Background The petroclival region seats many neoplasms. Traditional surgical corridors to the region can result in unacceptable patient morbidity. The combined subtemporal retrolabyrinthine transpetrosal (posterior petrosal) approach provides adequate exposure with hearing preservation; however, the facial nerve and labyrinth are put at risk. Approaching the petroclival region with an endoscopic endonasal approach (EEA) could minimize morbidity.

Objective To provide an anatomical and computed tomography (CT) comparison between the posterior petrosal approach and EEA to the petroclival region.
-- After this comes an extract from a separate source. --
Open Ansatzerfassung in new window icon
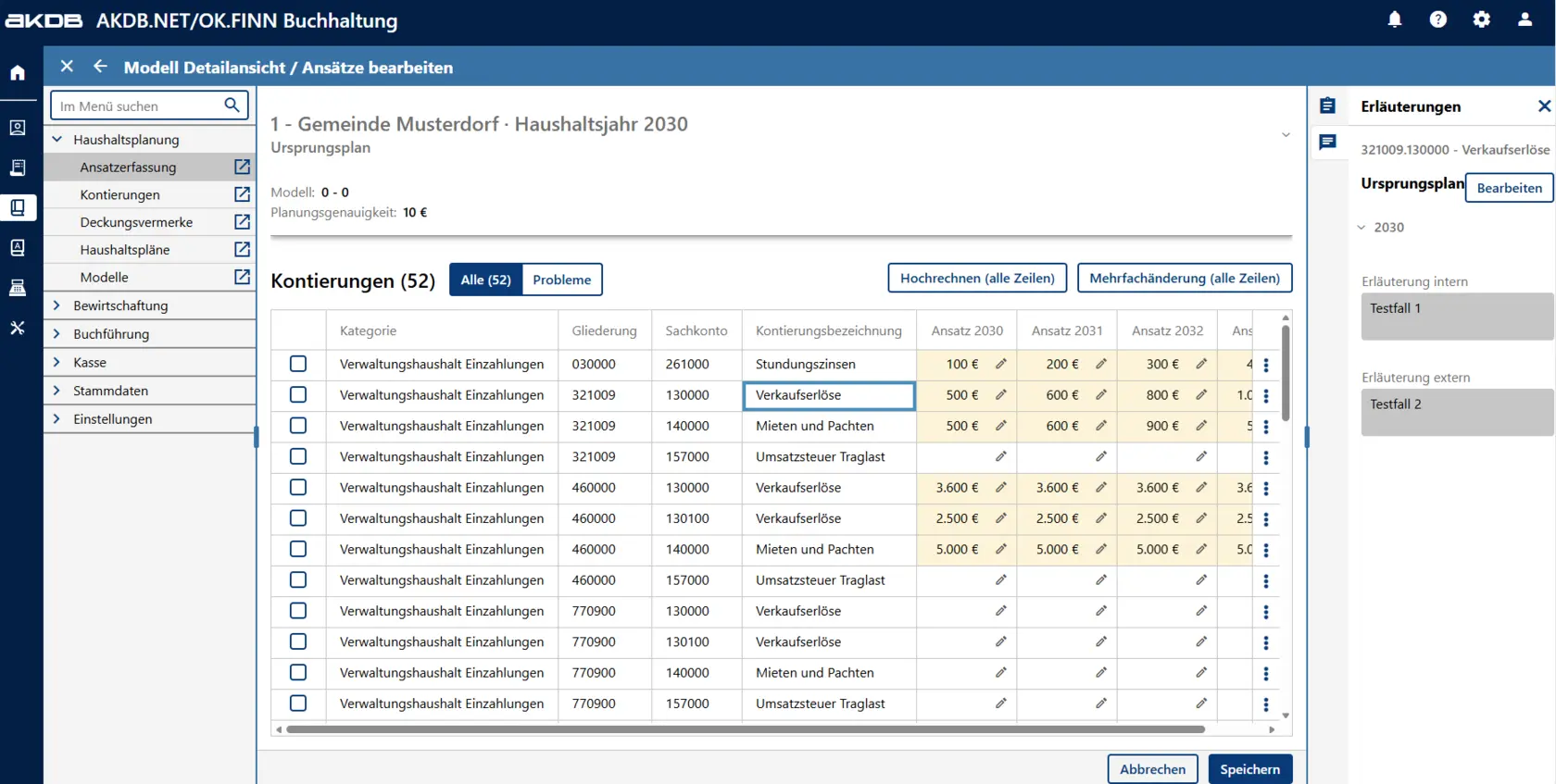1556x784 pixels. pos(242,167)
Methods The petroclival region was approached transclivally with EEA. Different aspects of dissection were compared with the posterior petrosal approach. The two approaches were also studied using CT analysis.

Results A successful corridor medial to the internal auditory canal (IAC) was achieved with EEA. Wide exposure was achieved with no external skin incisions, although significant sinonasal resection was required. The posterior petrosal was comparable in terms of exposure medially; however, the dissection involved more bone removal, greater skill, and a constricting effect upon deeper dissection. Importantly, access lateral to the IAC was obtained, whereas EEA could not reach this area.

Conclusion An EEA to the petroclival region is feasible. This approach can be considered in lesions medial to the IAC.